Полина опять прикусила губу, мне показалось, известие ее рассмешило.
— Какой-то дурак расстрелял окна в нашем клубе из автомата, — сказала она.
— Этот дурак я.
— Зачем ты ходишь за мной по пятам и все, что у меня есть, ломаешь?! — с ненавистью и обидой закричала Полина.
Я психанул от этой ненависти и от этого крика и убежал.
Всю дорогу меня душили слезы. Я совершенно не нужен. Даже неинтересен. Она всегда будет презирать меня.
Я почти ничего не видел, дважды создавал аварийные ситуации, но тогда мне везло.
В этом состоянии внутреннего огня я заехал домой.
Мои родители были сильно напуганы — очень строгая женщина принесла для меня повестку в суд и взяла с них расписку, что я буду на заседании.
Я успокоил их, сказал, мы живем в правовом государстве, суд теперь — наш повседневный быт. Я подарил им пятьсот долларов, взял повестку, поел пельменей, выслушал гору нотаций, сентенций и прочего барахла и пошел будто бы по делам.
Я разорвал вызов в суд в клочья и сбросил их в шахту лифта. Это было по поводу моих дел с «мерседесом». Неугомонный Гугуев, надо будет отследить его и надо будет с ним разобраться.
Идти в казино было еще рано. Я заехал в переход к моему безногому другу. Он был счастлив, просто светился от радости. Он сказал, все на мази, он заказал билеты. Куда? В Ялту. А я и забыл, о чем мы вчера говорили; он был так счастлив, я не мог сказать, пошел ты со своей Ялтой.
Я поднялся наверх, у моей «семерки» крутился ее законный владелец — кавторанг. Он устроил мне грандиозный скандал. Ему не понравилось, как в Очакове произвели ремонт, он показывал на огрехи и требовал полную замену кузова.

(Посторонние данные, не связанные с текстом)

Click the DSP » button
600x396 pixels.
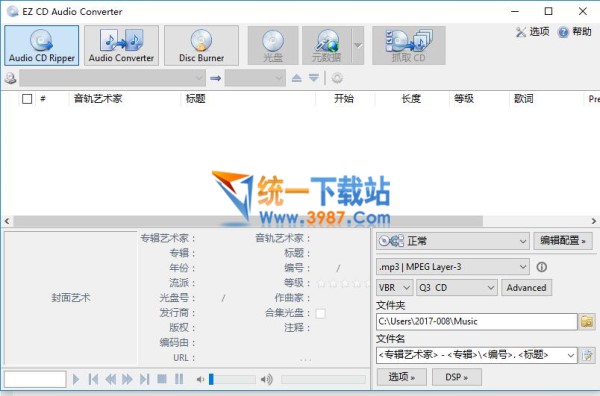click(457, 377)
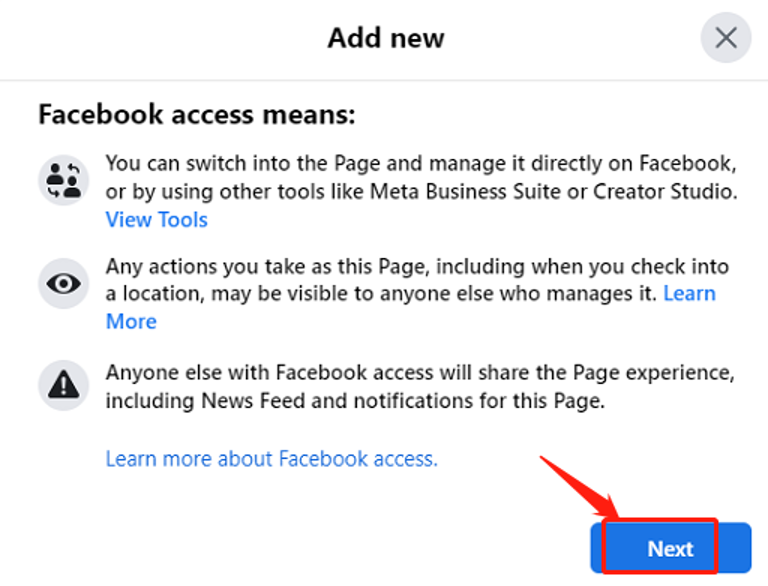Click the Facebook access means heading

tap(197, 114)
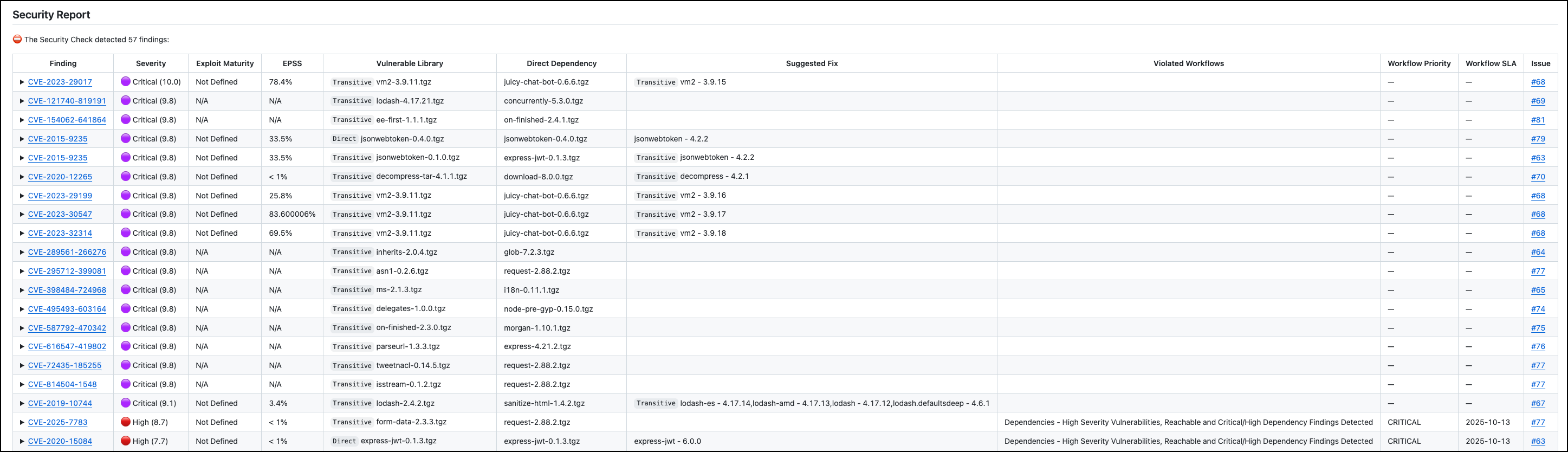Open issue #79 link
The height and width of the screenshot is (452, 1568).
[x=1538, y=139]
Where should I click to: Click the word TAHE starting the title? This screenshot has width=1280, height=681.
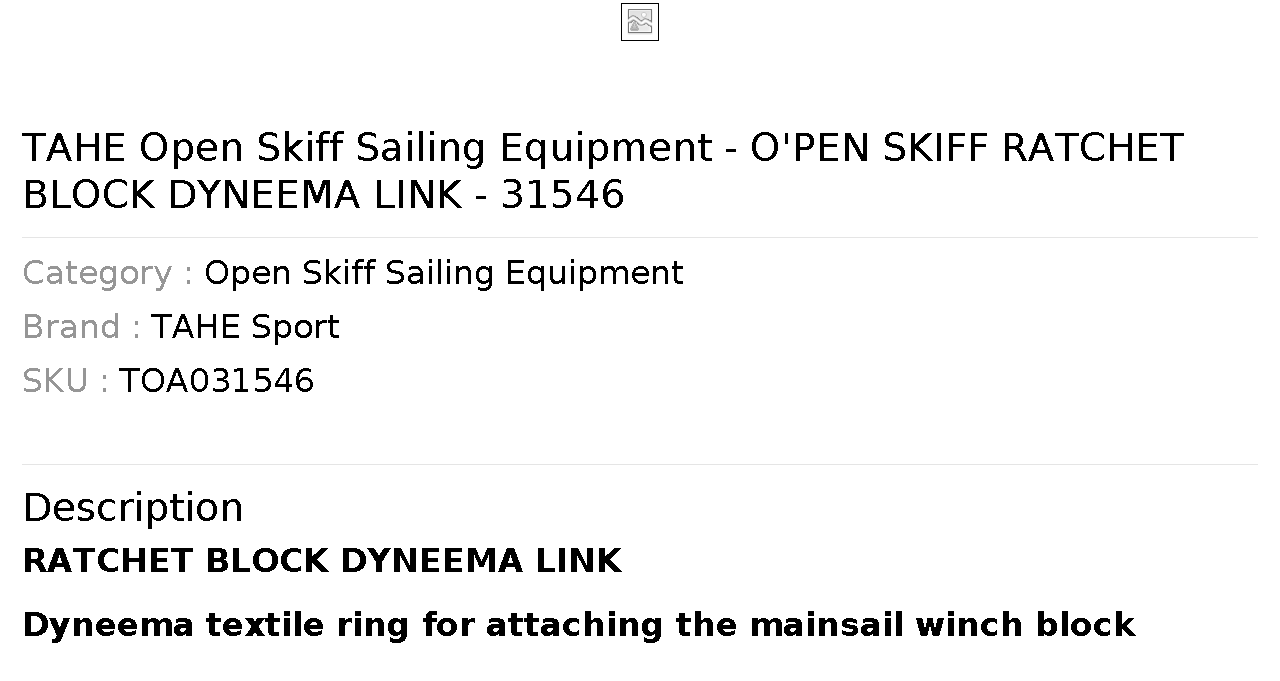click(76, 148)
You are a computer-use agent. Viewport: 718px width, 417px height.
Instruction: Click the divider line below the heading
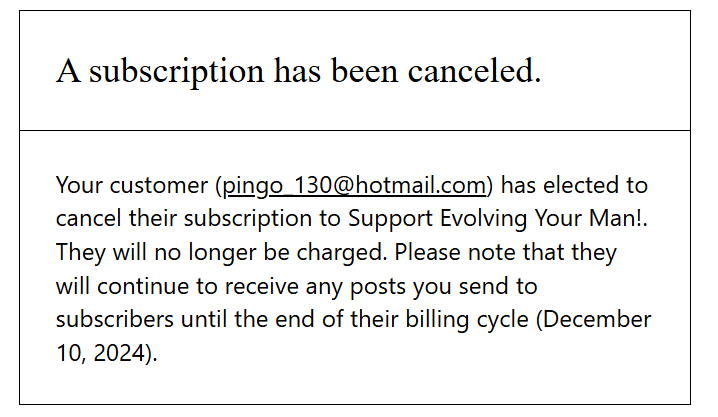click(355, 130)
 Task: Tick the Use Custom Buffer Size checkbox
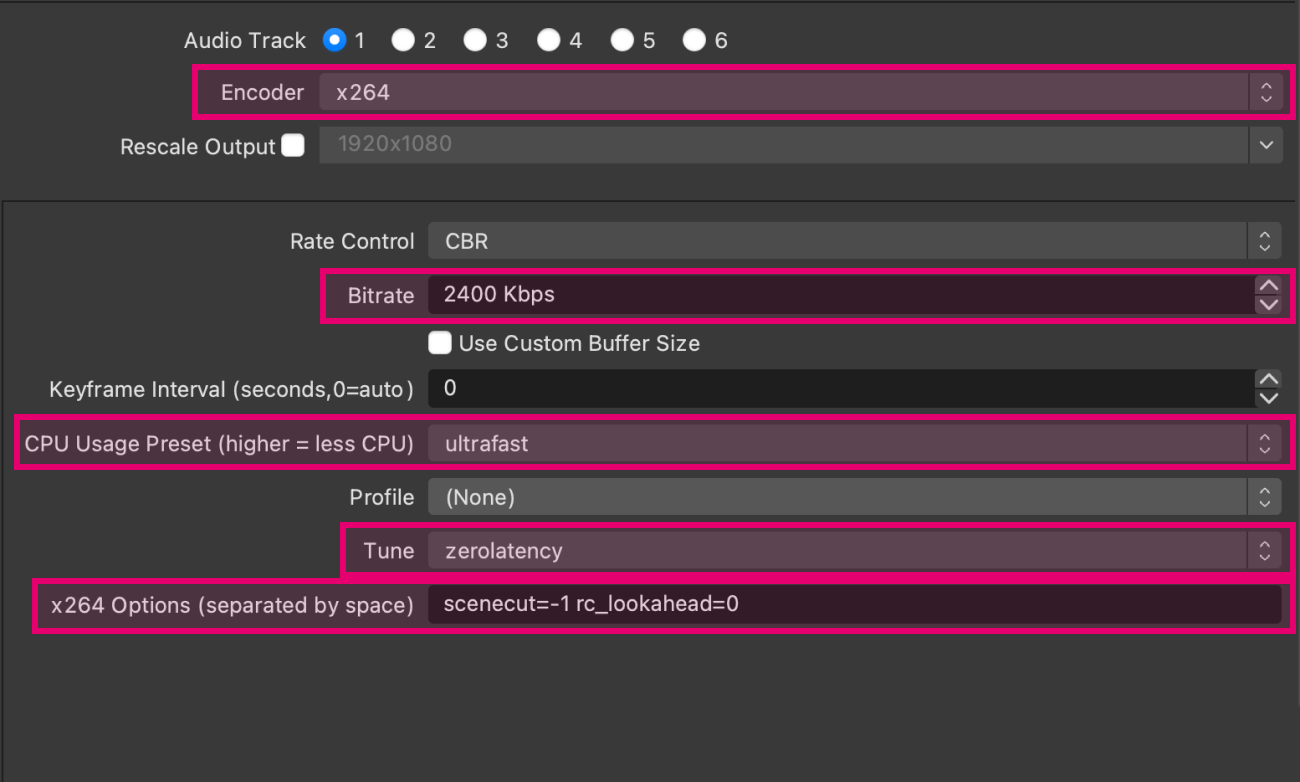pyautogui.click(x=439, y=343)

Пришлось отдать ему всю наличность, которая у меня была при себе. Сказал старому морскому волку, у меня все на мази, завтра как раз ставлю. Я истрепал себе все нервы, потому что вдобавок к козлу какой-то мент рвался составлять протокол, требовал, чтобы я открыл машин у, а у меня там два ствола — газовый в бардачке и «калашников», для которого я сделал тайник в спинке заднего сиденья.

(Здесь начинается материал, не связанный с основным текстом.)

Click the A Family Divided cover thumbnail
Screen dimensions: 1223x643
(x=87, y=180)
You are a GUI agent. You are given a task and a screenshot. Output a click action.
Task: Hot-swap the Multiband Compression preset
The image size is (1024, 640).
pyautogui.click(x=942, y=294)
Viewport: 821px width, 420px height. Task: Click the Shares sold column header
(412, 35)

Н у, я «замазал» старика. «Замазал» юного милиционера и, только «замазав», понял по его счастливой младенческой физиономии, что он был «не в правах». Он засветился от радости и вприпрыжку кинулся к дружбанам, они ждали его под башней с часами, такие же срочники из ВВ, как и он.
Я потерпел фиаско. Я поставил на кон и забыл, что у меня нет денег. К тому же я проиграл. Это был позор. Я оставил им ключи и машину и поехал на Вовином раритете продавать стволы.
Дорогой я вспомнил, кончился срок на взятое у чеченов; я заехал в генеральский дом и вынес «винторез» из распределительного электрощита, в котором его держал.